Quale è stato il più importante? Forse la prima a Livorno, forse il derby, ma Udine è stata strepitosa. Soffrivamo in 11 e poi in 10 abbiamo giocato meglio e vinto… Questa Roma sembra dover soffrire, partire penalizzata, per volare, stravincere, sognare… E’ nelle difficoltà che si trovano le motivazioni, ma questo è un discorso – come dire – molto italiano, e mi auguro che questo per noi non valga o non solo questo. Anche perché è difficile che riesci a vincere dopo aver toccato il fondo all’interno della stessa stagione. I tifosi contano e conta essere tifosi del proprio lavoro.

Chi è il giocatore più tifoso che hai conosciuto? Pinzi stava in Nord il 26 maggio.

De Rossi? Ovvio, ma io mi riferivo alla mia esperienza personale. La percezione di Daniele ce l’ho ora, in Nazionale non avevo modo di comprendere appieno quanto fosse romanista. Il 26 maggio…

Quel 26 te lo sei caricato sulle spalle? Ci può stare, ma non ho pensato al 26 maggio quando ho scelto il numero, te l’ho detto. Però che simbolicamente l’ho caricato sulle spalle ci può stare. Non era il mio pensiero, ma scrivi così perché è giusto.

Alleggeriamo il carico: il film della tua vita? Le ali della libertà. Si tratta sempre di Super Fly… L’attore. Edward Norton.

I libri? Leggo poco.

La canzone. L’emozione non ha voce.

Senza voce, cosa hai da dire ai tifosi, cosa vuoi dire ai tifosi della Roma? Chiedo di stare vicini alla squadra. Se hanno dimostrato quel giorno di essere così vicini, così intelligenti, così grandi… Io un po’ ero arrivato prevenuto, con i racconti dei compagni che avevano sentito i malumori della piazza, ma lì sono rimasto sorpreso. E’ stato bello ricredersi, è stato bello. Ora nessuno ha più paura.
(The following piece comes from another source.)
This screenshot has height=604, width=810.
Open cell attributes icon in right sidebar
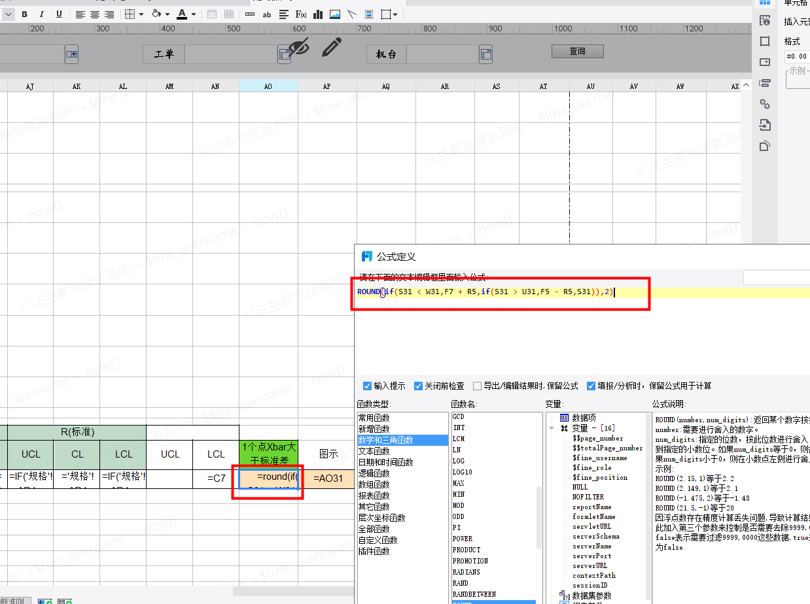(764, 20)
Sai che la Roma per molte persone significa tanto, può rendere migliore una vita difficile o più semplicemente più bella la vita. Lo so. Vivere nel privilegio ti può portare lontano dalla realtà. Ma non è vero che i giocatori sono superficiali. Anzi, si rendono conto e capiscono che non ha senso tutto il benessere che abbiamo. Io sono assolutamente consapevole che significa la Roma per molte persone. Vengo da una città dove la squadra era un elemento di riscatto e di rivalsa. Napoli è perennemente in crisi di identità, in crisi sociale. Roma non si distacca molto dal punto di vista del rapporto squadratifosi. C’è amore. Però per un giocatore sentire questo, sentirsi responsabilizzato oltremodo può essere un limite. Non per me. Se in una rosa di 25 giocatori ne hai una decina che sentono e sanno sopportare questo hai un gruppo eccezionale, ma non puoi caricare tutti così, soprattutto i più giovani. Io però ci credo a queste cose.

Alle lacrime di Balzaretti? .

Vi siete commossi anche voi? Sì. Come fai a non commuoverti. Ti immagini un disegno che magari non è divino, ma che rappresenta la voglia di riscatto. Dopo le critiche, il palo, la disperazione, il gol… le lacrime di Federico… E queste cose ti aiutano.

Hai idea di cosa significa la Roma? Anche questo.